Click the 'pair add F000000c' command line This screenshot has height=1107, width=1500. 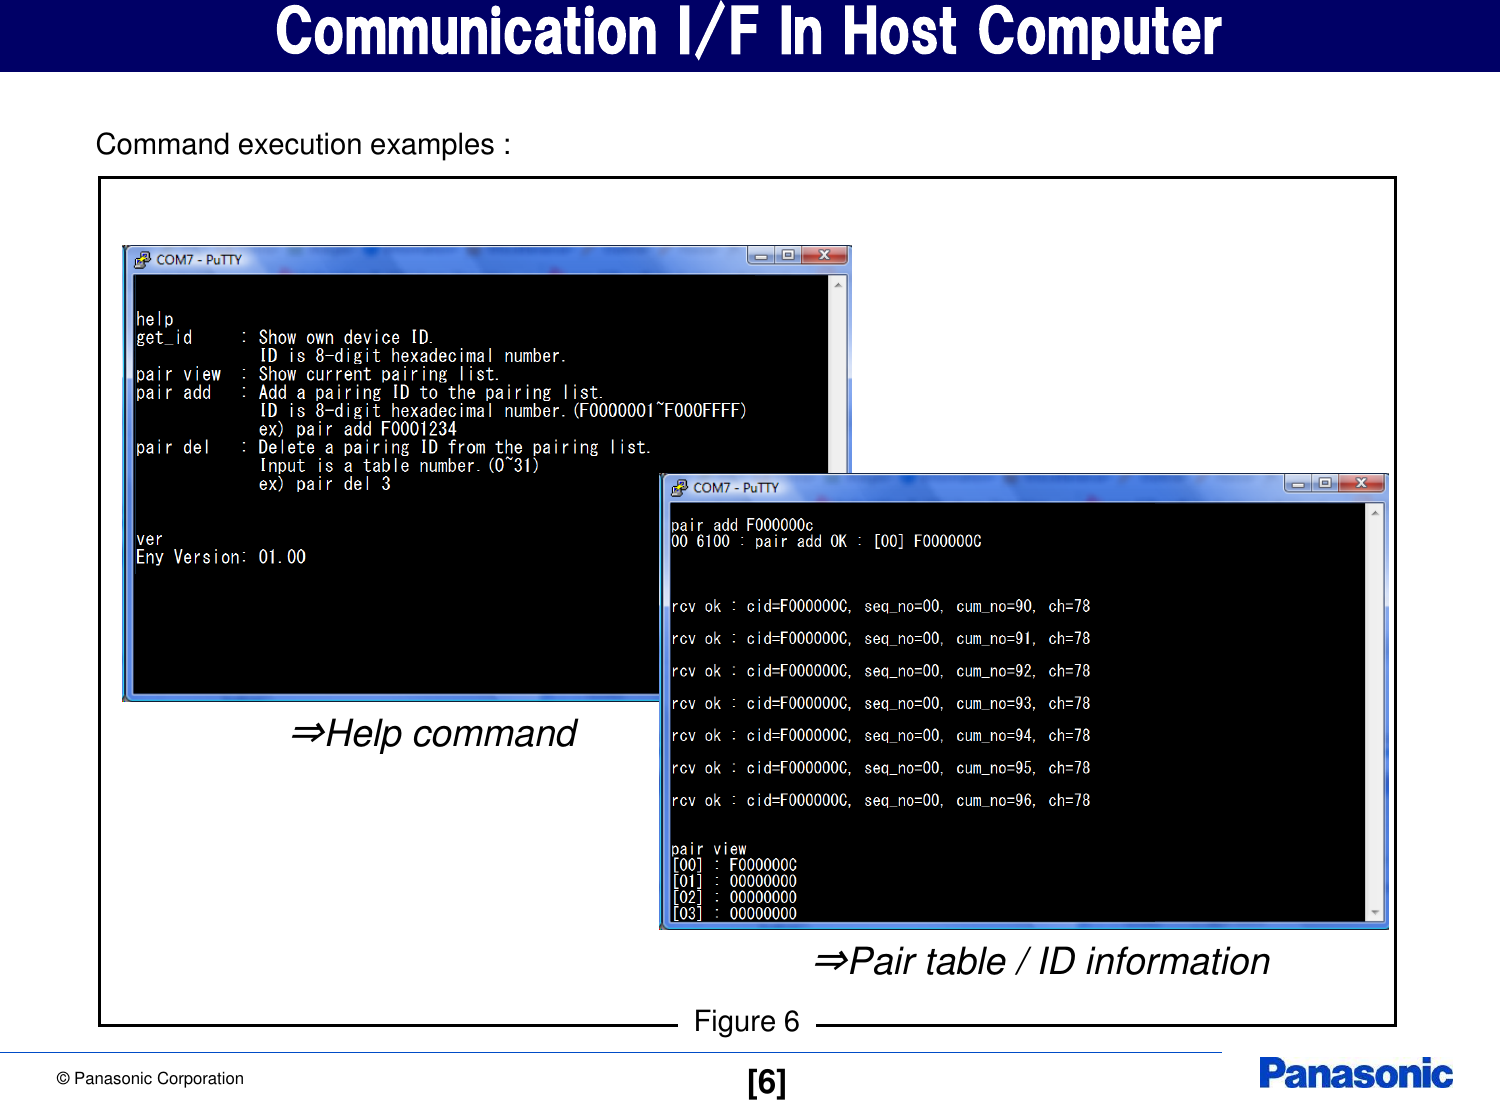(741, 523)
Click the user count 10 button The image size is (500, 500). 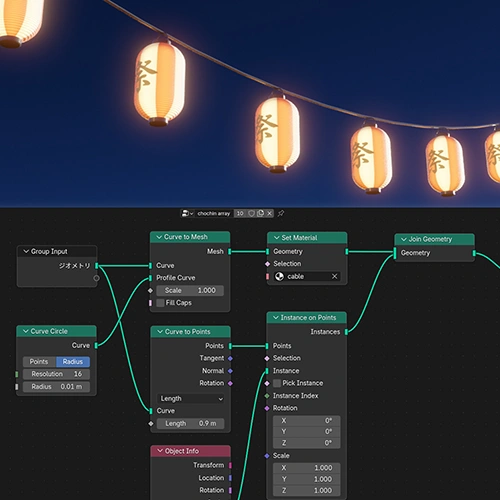point(240,213)
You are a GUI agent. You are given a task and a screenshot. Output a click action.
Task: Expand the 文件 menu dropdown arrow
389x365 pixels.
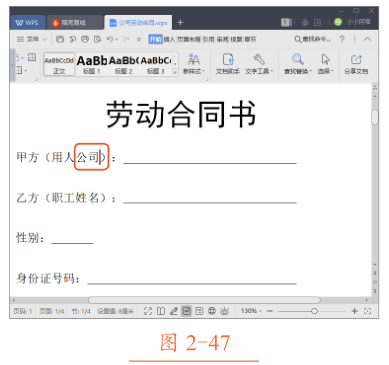45,39
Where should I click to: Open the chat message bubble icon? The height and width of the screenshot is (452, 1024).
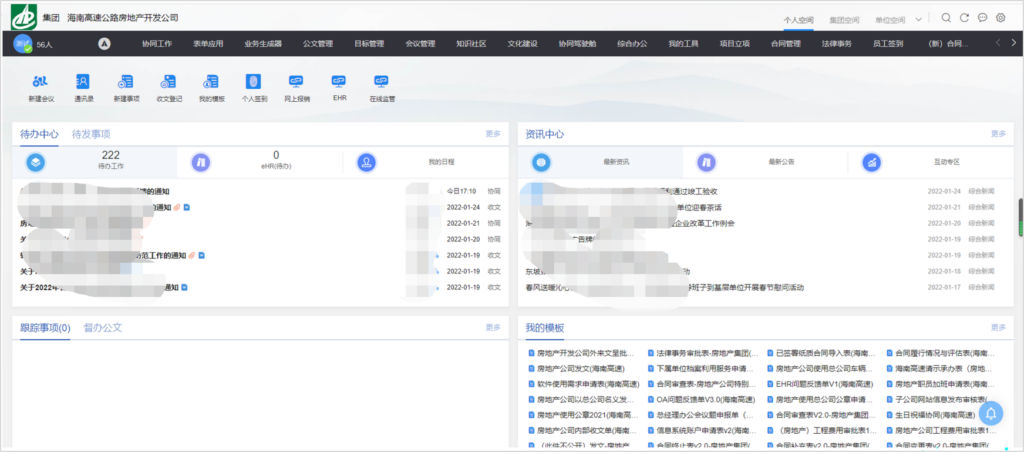(x=983, y=18)
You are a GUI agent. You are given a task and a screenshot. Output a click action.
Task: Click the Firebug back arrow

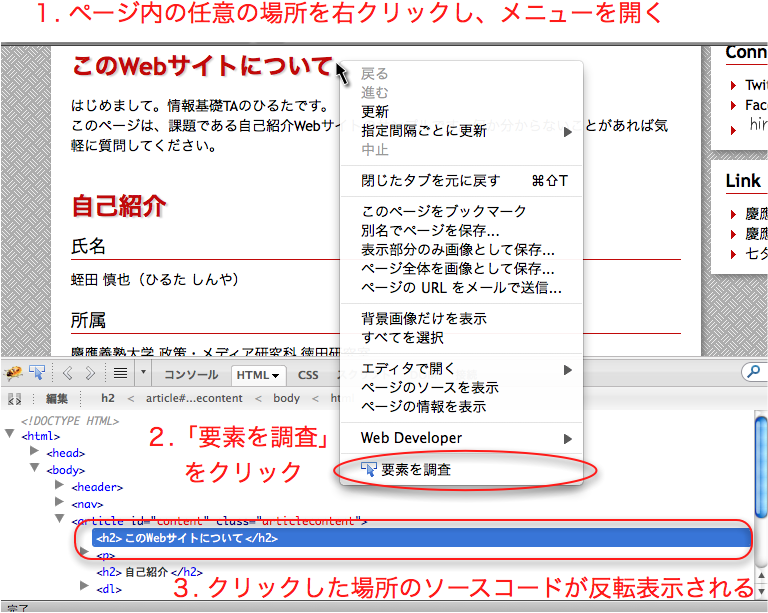(68, 374)
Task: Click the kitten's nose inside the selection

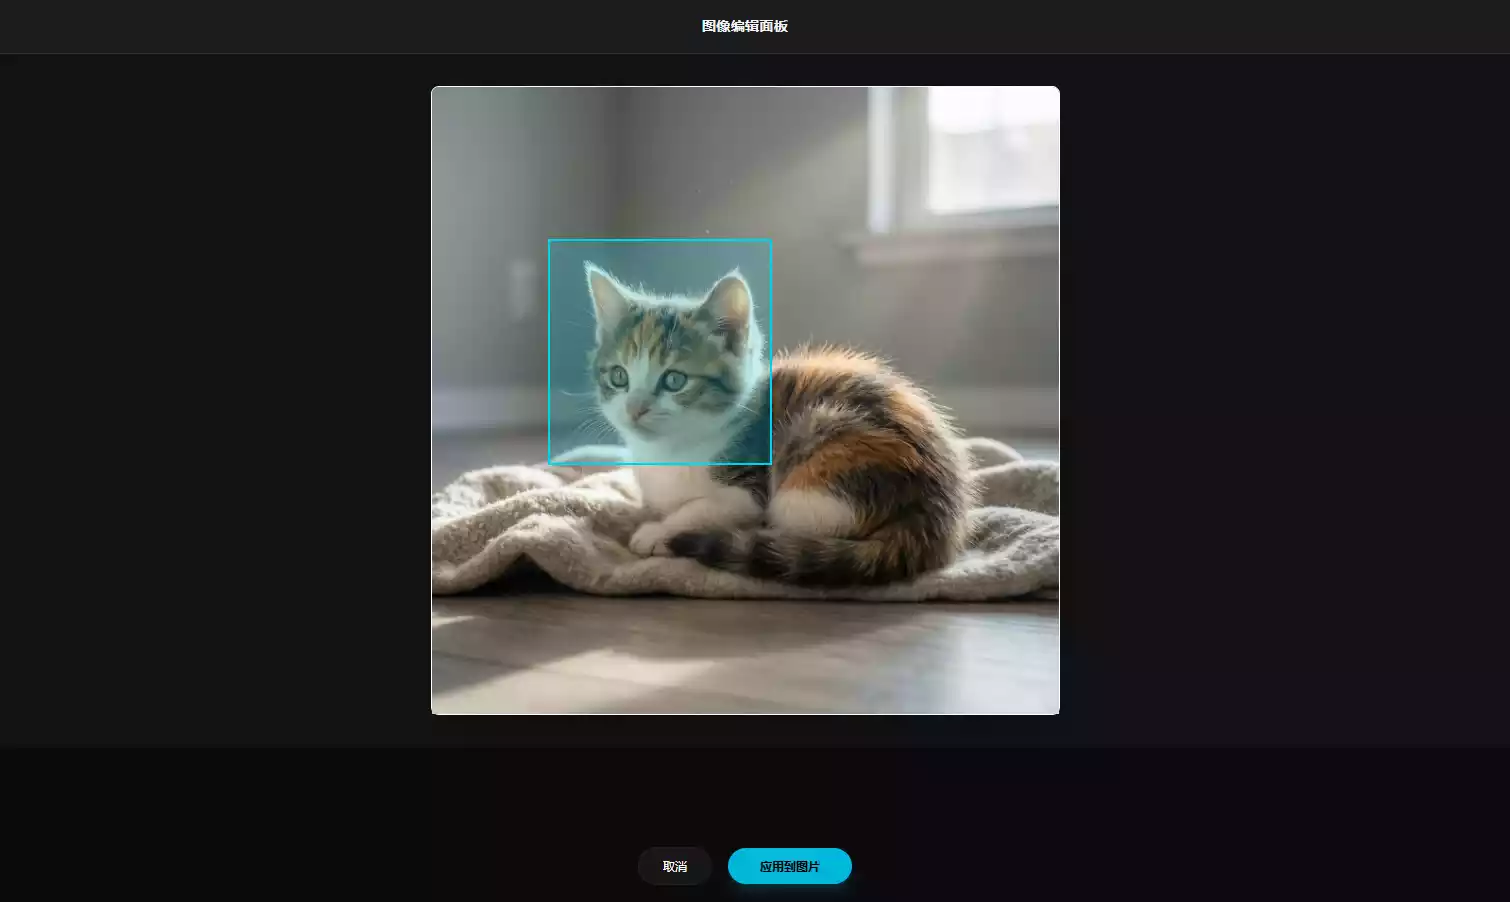Action: 636,410
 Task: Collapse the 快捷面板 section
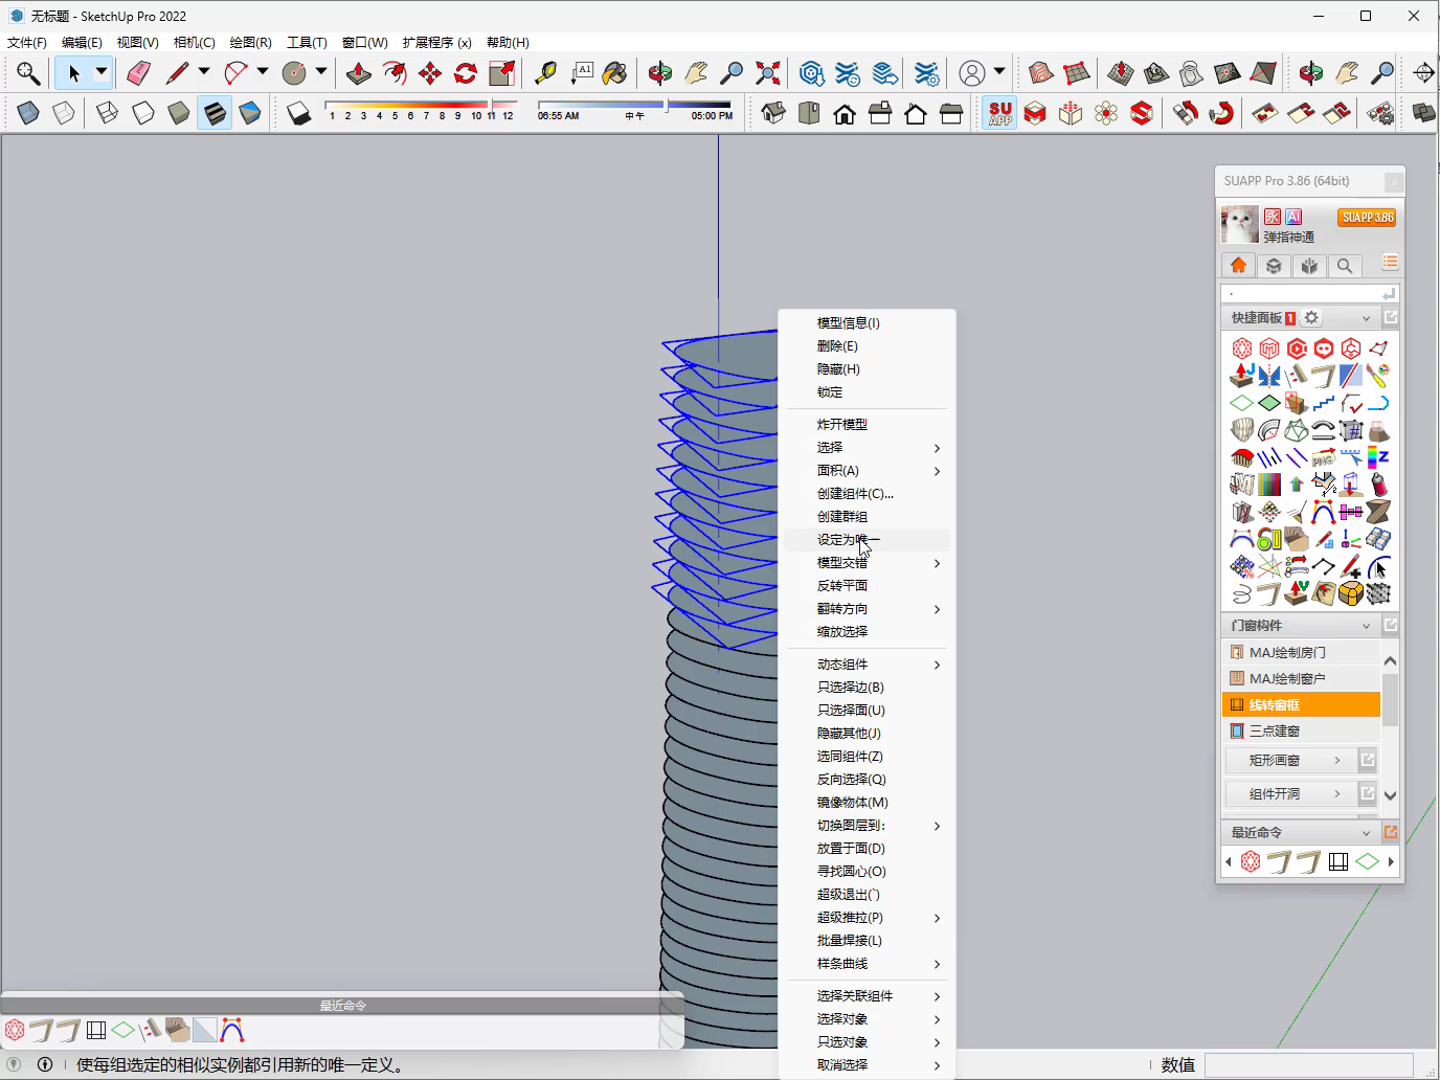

### What to work on
Each line from the one that contains "Task: Click the kitten's" through the end of the records should be restated exactly; include both end lines and leave any pictures out.

### Exercise answer
Task: Click the kitten's nose inside the selection

Action: 636,410
 Task: Collapse the 快捷面板 section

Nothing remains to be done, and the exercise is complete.